++++ Exercise input ++++
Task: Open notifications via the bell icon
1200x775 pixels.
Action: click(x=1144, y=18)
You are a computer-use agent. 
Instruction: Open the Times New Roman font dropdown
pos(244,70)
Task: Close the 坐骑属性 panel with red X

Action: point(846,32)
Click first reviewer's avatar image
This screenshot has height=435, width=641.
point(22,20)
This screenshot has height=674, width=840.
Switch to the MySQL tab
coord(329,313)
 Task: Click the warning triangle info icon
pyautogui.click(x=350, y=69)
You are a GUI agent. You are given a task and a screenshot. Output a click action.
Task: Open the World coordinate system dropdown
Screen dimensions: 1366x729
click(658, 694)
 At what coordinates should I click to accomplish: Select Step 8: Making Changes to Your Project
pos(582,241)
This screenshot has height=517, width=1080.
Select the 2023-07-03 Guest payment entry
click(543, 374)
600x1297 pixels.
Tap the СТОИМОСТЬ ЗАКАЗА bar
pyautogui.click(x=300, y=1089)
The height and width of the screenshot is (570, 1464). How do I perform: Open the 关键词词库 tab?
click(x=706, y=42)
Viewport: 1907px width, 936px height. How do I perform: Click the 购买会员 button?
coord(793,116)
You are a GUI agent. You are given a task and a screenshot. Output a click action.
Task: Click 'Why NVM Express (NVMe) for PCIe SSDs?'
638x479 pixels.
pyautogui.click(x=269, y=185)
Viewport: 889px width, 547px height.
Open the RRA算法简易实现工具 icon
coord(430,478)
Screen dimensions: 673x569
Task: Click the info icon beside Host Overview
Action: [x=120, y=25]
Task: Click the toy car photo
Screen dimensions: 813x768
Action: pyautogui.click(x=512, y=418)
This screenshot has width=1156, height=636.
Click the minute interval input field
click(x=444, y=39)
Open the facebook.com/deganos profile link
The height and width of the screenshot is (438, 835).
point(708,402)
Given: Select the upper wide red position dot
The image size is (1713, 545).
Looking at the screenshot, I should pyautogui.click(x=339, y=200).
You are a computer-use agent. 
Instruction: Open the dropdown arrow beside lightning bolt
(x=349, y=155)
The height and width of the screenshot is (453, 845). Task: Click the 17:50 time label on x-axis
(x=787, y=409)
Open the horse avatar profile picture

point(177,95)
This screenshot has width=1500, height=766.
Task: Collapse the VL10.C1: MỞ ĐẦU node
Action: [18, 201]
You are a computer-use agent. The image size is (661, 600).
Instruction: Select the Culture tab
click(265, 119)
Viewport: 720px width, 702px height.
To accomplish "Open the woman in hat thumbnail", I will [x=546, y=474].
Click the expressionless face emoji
++++
- Your task:
Each line of the records above must be copied exactly.

- Answer area:
Task: Open notifications via the bell icon
1200x775 pixels.
Action: click(x=1144, y=18)
You are a computer-use agent. 
Instruction: Open the Times New Roman font dropdown
pos(244,70)
Task: Close the 坐骑属性 panel with red X

Action: point(846,32)
Click first reviewer's avatar image
This screenshot has height=435, width=641.
point(22,20)
This screenshot has height=674, width=840.
Switch to the MySQL tab
coord(329,313)
 Task: Click the warning triangle info icon
pyautogui.click(x=350, y=69)
You are a GUI agent. You are given a task and a screenshot. Output a click action.
Task: Open the World coordinate system dropdown
Screen dimensions: 1366x729
click(658, 694)
 At what coordinates should I click to accomplish: Select Step 8: Making Changes to Your Project
pos(582,241)
This screenshot has height=517, width=1080.
Select the 2023-07-03 Guest payment entry
click(543, 374)
600x1297 pixels.
Tap the СТОИМОСТЬ ЗАКАЗА bar
pyautogui.click(x=300, y=1089)
The height and width of the screenshot is (570, 1464). How do I perform: Open the 关键词词库 tab?
click(x=706, y=42)
Viewport: 1907px width, 936px height. How do I perform: Click the 购买会员 button?
coord(793,116)
You are a GUI agent. You are given a task and a screenshot. Output a click action.
Task: Click 'Why NVM Express (NVMe) for PCIe SSDs?'
638x479 pixels.
pyautogui.click(x=269, y=185)
Viewport: 889px width, 547px height.
Open the RRA算法简易实现工具 icon
coord(430,478)
Screen dimensions: 673x569
Task: Click the info icon beside Host Overview
Action: [x=120, y=25]
Task: Click the toy car photo
Screen dimensions: 813x768
Action: pyautogui.click(x=512, y=418)
This screenshot has width=1156, height=636.
Click the minute interval input field
click(x=444, y=39)
Open the facebook.com/deganos profile link
The height and width of the screenshot is (438, 835).
point(708,402)
Given: Select the upper wide red position dot
The image size is (1713, 545).
Looking at the screenshot, I should pyautogui.click(x=339, y=200).
You are a computer-use agent. 
Instruction: Open the dropdown arrow beside lightning bolt
(x=349, y=155)
The height and width of the screenshot is (453, 845). Task: Click the 17:50 time label on x-axis
(x=787, y=409)
Open the horse avatar profile picture

point(177,95)
This screenshot has width=1500, height=766.
Task: Collapse the VL10.C1: MỞ ĐẦU node
Action: [18, 201]
You are a computer-use agent. The image size is (661, 600).
Instruction: Select the Culture tab
click(265, 119)
Viewport: 720px width, 702px height.
To accomplish "Open the woman in hat thumbnail", I will [x=546, y=474].
Click the expressionless face emoji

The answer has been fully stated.